■ Stated goal: Reproduce each of the rows below word for word, changing nothing.

■ Data provided:
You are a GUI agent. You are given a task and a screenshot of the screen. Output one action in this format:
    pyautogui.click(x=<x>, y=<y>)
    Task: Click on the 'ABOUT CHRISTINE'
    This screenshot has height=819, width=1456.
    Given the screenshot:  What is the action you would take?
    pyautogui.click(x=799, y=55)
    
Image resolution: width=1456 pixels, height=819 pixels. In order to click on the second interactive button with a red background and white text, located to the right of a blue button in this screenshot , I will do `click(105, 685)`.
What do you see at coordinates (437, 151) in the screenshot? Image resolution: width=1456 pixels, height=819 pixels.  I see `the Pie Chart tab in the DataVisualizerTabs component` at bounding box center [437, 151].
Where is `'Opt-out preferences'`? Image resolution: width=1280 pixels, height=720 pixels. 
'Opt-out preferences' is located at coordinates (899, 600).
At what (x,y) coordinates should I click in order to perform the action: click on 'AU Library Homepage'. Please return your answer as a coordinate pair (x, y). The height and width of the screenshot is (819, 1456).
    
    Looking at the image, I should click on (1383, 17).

■ Reply to the exercise:
You are a GUI agent. You are given a task and a screenshot of the screen. Output one action in this format:
    pyautogui.click(x=<x>, y=<y>)
    Task: Click on the 'ABOUT CHRISTINE'
    This screenshot has height=819, width=1456.
    Given the screenshot:  What is the action you would take?
    pyautogui.click(x=799, y=55)
    
Image resolution: width=1456 pixels, height=819 pixels. In order to click on the second interactive button with a red background and white text, located to the right of a blue button in this screenshot , I will do `click(105, 685)`.
What do you see at coordinates (437, 151) in the screenshot? Image resolution: width=1456 pixels, height=819 pixels.  I see `the Pie Chart tab in the DataVisualizerTabs component` at bounding box center [437, 151].
Where is `'Opt-out preferences'`? Image resolution: width=1280 pixels, height=720 pixels. 
'Opt-out preferences' is located at coordinates (899, 600).
At what (x,y) coordinates should I click in order to perform the action: click on 'AU Library Homepage'. Please return your answer as a coordinate pair (x, y). The height and width of the screenshot is (819, 1456).
    
    Looking at the image, I should click on (1383, 17).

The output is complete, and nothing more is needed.